How often do you get asked how you are by people at travel industry gatherings? And do you, like me, sometimes wonder how many of those people are ever interested in your reply, or take any real notice?
And so it is with many companies in our sector, who have signed up to the idea of customer service and put all the necessary procedures in place, but yet fail to get to the nub of those issues, which really affect customer satisfaction and bring customers back.
I recently stayed in a well-known Midlands hotel with a highly rated restaurant and when asked by the waitress at dinner “how was it?” I said a little disappointing – the scallops were chewy and the duck was raw, not rare. She apologised and said she’d take it up with the chef – fair enough I thought. On checkout the next morning, I was asked by the receptionist “how was your stay?” – there was no mention of the fact that I’d had cause for complaint the previous evening, so I reiterated my comments about dinner, while at the same time saying that I had no intention of broadcasting my complaint on social media. She thanked me for not doing so.

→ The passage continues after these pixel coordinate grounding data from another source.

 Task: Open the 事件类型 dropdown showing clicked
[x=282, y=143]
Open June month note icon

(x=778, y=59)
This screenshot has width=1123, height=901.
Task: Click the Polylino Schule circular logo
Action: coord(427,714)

Within a few hours of leaving, I received a generic email asking me to rate my stay, from one of the well-known third-party rating agencies. I completed the survey and in the comments section, again mentioned
my dissatisfaction with dinner.
By then, I was getting a little annoyed that there’d been no acknowledgement of my complaint, which was all I was really looking for. So I wrote to the chief executive of the company using the email contact address on their website. Guess what, no reply after six weeks and incidentally, no mention of my review on their website, suggesting that it had indeed been read and actively suppressed.
So here we have a hotel that had obviously trained its staff in customer service, had all the right processes in place, was talking, but not listening. I was easily recoverable as a repeat customer, but they missed their chance, not once, but several times and I won’t be going back.